We searched PubMed, EMBASE and Web of Sciences, using the keywords as “CD4”, “CD8”, “COVID-19″, “Severe 2019-nCoV”, and “SARS-CoV-2″ without date (until Jun 2, 2020) or language restrictions. Trials providing data of counts of CD4+T, CD8+T or CD4/CD8 ratio in patients with non-severe or severe COVID-19 were included. According to Guidelines for the Diagnosis and Treatment of COVID-19,3 COVID-19 is classified as mild, moderate, severe, and critical pneumonia. We categorized severe and critical pneumonia into the severe group, mild and moderate pneumonia into the non-severe group. We independently screened every article and extracted the data. Any disagreement were resolved by discussion and consensus. Mean difference (MD) with 95% confidence intervals (95% CI) was calculated in this meta-analysis using Review Manager 5.3 software. Study heterogeneity was assessed using I 2 statistic, when I 2<50%, a fixed-effects model was used, otherwise a random-effects model was chosen. Sensitivity analysis were performed by sequential removal of each trial.
13 studies included a total number of 1647 patients were considered in our meta-analysis. (Supplementary Material) All the studies, except for 1 in Spain,4 were conducted in China. 10 studies distinguished non-severe and severe groups, 2 studies only reported ICU and non-ICU groups,4, 5 and 1 study only reported decease and survivor groups.6 Data of CD4+T, CD8+T counts and CD4/CD8 ratio were provided in 13, 12 and 8 studies, respectively. Both CD4+T and CD8+T counts significantly reduced in severe COVID-19 group compared with non-severe group [CD4+T (MD: −0.22 × 109/L, 95%CI: −0.27 to −0.17 × 109/L, I 2=89%); CD8+T (MD: −0.14 × 109/L, 95%CI: −0.18 to −0.11 × 109/L, I 2=88%)]. There was no significant difference between two groups in CD4/CD8 ratio (MD: 0.17, 95%CI: −0.12 to 0.46, I 2=91%).The details of our meta-analysis are presented in Fig. 1 .
Fig. 1.
Mean difference (MD) and 95% confidence interval (95% CI) of counts of CD4+T, CD8+T and CD4/CD8 ratio in COVID-19 patients with or without severe disease. A, CD4+T. B, CD8+T. C, CD4/CD8 ratio.

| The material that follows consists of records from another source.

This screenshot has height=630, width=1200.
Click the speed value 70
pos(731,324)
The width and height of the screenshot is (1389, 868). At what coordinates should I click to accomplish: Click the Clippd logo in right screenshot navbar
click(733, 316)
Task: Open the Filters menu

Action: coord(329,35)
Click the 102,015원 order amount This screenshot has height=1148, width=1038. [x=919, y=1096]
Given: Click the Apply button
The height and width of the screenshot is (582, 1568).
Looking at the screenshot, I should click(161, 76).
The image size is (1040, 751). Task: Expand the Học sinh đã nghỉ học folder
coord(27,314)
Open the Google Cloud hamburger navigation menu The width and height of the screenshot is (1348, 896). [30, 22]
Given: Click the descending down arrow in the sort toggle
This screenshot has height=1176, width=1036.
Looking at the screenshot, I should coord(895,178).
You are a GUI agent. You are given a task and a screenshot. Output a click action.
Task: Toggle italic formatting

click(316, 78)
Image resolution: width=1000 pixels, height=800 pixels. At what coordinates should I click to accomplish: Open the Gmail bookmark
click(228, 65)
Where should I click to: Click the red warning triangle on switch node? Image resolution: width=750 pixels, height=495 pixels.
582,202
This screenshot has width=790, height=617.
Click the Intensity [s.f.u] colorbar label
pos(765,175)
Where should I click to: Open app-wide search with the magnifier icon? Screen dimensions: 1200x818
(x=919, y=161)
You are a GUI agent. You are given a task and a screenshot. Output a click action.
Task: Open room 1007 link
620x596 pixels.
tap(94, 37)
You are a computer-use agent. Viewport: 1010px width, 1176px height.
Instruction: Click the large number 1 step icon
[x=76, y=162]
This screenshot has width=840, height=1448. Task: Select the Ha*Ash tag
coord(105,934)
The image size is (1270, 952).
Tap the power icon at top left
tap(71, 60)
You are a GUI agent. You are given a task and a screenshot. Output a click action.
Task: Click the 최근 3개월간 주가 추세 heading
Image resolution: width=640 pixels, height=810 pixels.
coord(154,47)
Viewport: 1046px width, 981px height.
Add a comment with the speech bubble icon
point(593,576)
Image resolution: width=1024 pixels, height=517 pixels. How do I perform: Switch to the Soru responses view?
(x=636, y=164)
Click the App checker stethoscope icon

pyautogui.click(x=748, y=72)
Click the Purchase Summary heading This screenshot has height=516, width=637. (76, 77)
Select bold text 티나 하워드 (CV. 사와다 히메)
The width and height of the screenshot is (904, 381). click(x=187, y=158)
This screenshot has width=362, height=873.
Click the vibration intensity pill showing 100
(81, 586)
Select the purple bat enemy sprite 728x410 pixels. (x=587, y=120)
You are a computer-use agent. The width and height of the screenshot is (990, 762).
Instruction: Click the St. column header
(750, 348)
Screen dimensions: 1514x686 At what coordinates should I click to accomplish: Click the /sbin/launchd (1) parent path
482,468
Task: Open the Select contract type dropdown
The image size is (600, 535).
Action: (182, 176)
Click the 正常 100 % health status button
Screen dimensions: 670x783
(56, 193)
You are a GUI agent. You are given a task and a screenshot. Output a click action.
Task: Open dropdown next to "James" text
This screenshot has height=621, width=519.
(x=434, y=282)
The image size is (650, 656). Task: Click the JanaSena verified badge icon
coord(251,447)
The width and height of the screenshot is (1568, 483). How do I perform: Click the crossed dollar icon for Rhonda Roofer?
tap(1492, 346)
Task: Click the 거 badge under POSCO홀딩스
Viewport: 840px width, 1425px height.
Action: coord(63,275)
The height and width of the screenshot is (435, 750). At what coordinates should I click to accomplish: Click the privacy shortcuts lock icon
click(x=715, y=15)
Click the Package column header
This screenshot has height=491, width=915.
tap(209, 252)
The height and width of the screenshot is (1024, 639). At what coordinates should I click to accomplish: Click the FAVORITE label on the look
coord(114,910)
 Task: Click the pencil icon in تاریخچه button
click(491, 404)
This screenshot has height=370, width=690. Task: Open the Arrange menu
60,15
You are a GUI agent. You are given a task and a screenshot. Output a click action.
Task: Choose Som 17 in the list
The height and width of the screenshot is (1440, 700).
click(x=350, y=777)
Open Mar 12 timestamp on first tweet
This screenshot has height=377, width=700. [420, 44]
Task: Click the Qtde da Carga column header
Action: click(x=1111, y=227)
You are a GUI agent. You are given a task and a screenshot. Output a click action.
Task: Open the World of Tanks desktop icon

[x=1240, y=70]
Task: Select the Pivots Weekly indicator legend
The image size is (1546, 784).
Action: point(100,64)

COVID-19 is an acute inflammatory infectious disease caused by severe acute respiratory syndrome coronavirus 2 (SARS-CoV-2). SARS-CoV-2 has a genome sequence 79.6% identical to the SARS-CoV.7 Similar clinical features, such as fever, dry cough, dyspnoea, and bilateral ground-glass opacities on chest CT scans, were found between COVID-19 and severe acute respiratory syndrome (SARS).8 It has been reported that low counts of CD4+T and CD8+T were associated with adverse outcome in patients with SARS, and the counts would rise dramatically when clinical symptoms improved.9 As Wang et al. reported, after 1 week of COVID-19 treatment, CD8+T counts increased only in patients with attenuated symptoms or improved radiological abnormalities, while no similar change of CD4+T counts was found.10 It appears that, unlike SARS, CD8+T may be a more sensitive predictor of clinical outcome than CD4+T in COVID-19 patients. However, both CD4+T and CD8+T counts may serve as biomarkers for predicting severity of COVID-19.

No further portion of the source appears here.